Expensive Cash Flows and a Hostile Fed

A bull who takes issue with the 2001-2002 comparison might argue that the dot-com bubble was chock full of profitless companies — whereas today’s tech giants are gushers of cash.

This is true and a fair point. The dot-com bubble was wildly unprofitable, and the likes of Apple, Microsoft, and so on are cash flow juggernauts.

But in counterpoint to the profitable big tech argument, one could argue (and we do in fact argue) the cash flows of big tech are already priced in via valuation multiples that are still way too high.

It doesn’t matter how profitable Apple is if the earnings are too expensive: Paying too much for a cash-rich stock, in valuation terms, is like paying $10 million for a luxury rental property that brings in $10,000 per month. What you get isn’t worth what you paid… and the next buyer may be inclined to pay far less for that same stream of earnings.

Then, too, small-cap stocks today could give the dot-coms a run for their money, in terms of shocking levels of non-profitability.

“Approximately 40% of the companies in the Russell 2000 Index did not generate positive earnings over the prior 12 months as of March 31, 2021,” says a report from Eagle Asset Management, which goes on to argue that “a large portion of the [Russell 2000 small cap index] is nothing more than publicly traded venture capital.” The bulls should also consider this: In 2001 (year two of the Nasdaq’s horror show trifecta of declines) the Federal Reserve was actually cutting interest rates… whereas in 2023 the Federal Reserve is still hiking interest rates.

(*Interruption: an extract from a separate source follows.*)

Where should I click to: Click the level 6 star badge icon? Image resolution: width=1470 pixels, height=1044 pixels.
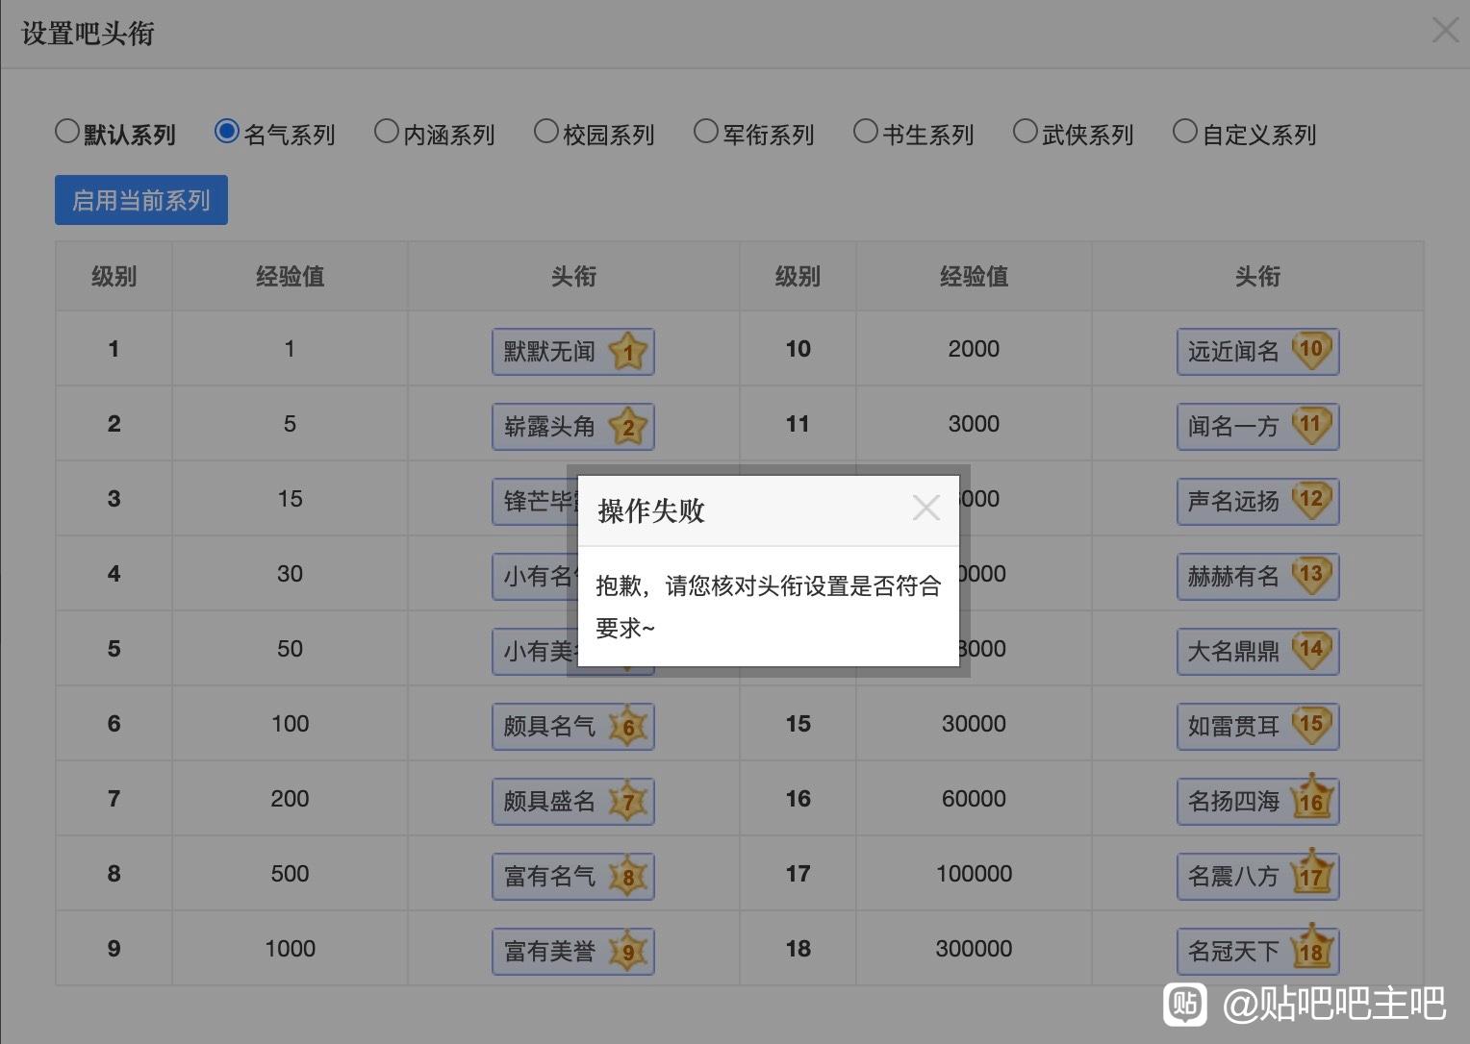[628, 726]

The Fed began cutting interest rates toward year-end 2000 as the Nasdaq imploded. By year-end 2001, the effective federal funds rate (a tracking measure for the short-term interest rate) had fallen all the way from 6.50% to 1.50%… and the Nasdaq declined 21.05% that year anyway (with a worse year to come in 2002).

Some might argue the terrorist attacks of Sept. 11, 2001, played a role in the Nasdaq’s sharp decline of that year — but it wasn’t a performance factor by year-end, given that the Nasdaq was higher on Dec. 31, 2001, than it was on Sept. 10, 2001 (the last day of trading before the attacks). So if the Nasdaq fell precipitously in 2001 even with the Fed cutting rates with abandon (going from 6.50% to 1.50%)… how much harsher might the outlook be with rates continuing to rise in 2023 (we still don’t know where the Fed will stop, which depends on the strength of the labor market) and then staying high?

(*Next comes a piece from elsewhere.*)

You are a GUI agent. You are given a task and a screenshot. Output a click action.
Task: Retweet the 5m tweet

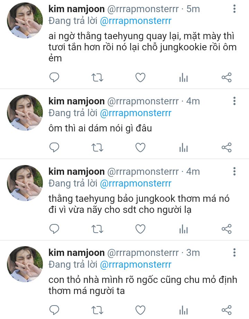tap(97, 78)
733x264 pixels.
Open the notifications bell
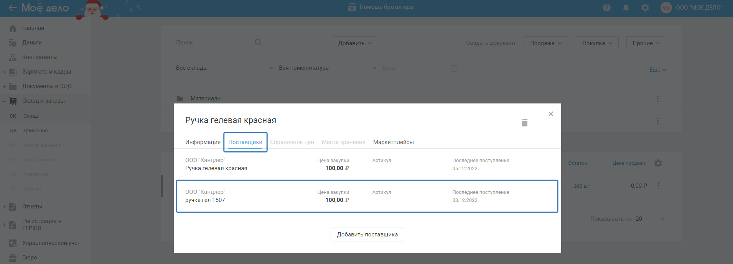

Not to mention that the lagged monetary effects of the most aggressive hiking cycle in half a century (2022) are yet to be felt… or that the stimulus cash still being spent down by consumers is likely to tap out by this summer… or the fact that inflation is likely to get “sticky” again when it hits 3% or 4%.


From 10% Nominal to Zero

Here is more food for thought:

  • For the fourth quarter of 2022, real U.S. GDP (the primary measure of U.S. economic growth) came in at 2.9%.
  • The “real” in real GDP refers to the fact that the numbers are inflation-adjusted. Nominal GDP, in contrast, is the number without inflation taken out. (Think of it like this: If your employer gives you a raise of 10% but inflation is 4%, your “real” raise is 6% and your nominal raise is 10%.)
  • As such, if real U.S. GDP was 2.9% in a quarter when inflation was in the 6% to 7% range… that implies that nominal (non-inflation-adjusted) U.S. GDP growth was in the vicinity of 10%!
  • We know in retrospect, via corporate earnings calls and general earnings trends over the past year, that many U.S. companies actually benefited from inflation because they were able to pass higher prices to consumers, often in excess of their higher costs.
  • So what happens, then, when we get into the grind of a real recession (deliberately caused by the Fed staying “higher for longer”) and nominal GDP growth goes from 10% all the way down to zero… even as the corporate earnings lift from inflationary pricing power disappears?
Our final takeaway: While the face-ripping 11% Nasdaq rally of January 2023 shows great resemblance to the Nasdaq rally of January 2001… and 2022 bears great similarity to the year 2000… the current backdrop for stocks (and tech in particular) is actually worse today than it was back then — by a significant measure — with a hostile Fed, rising rates, and a coming cliff-dive for GDP growth factored in.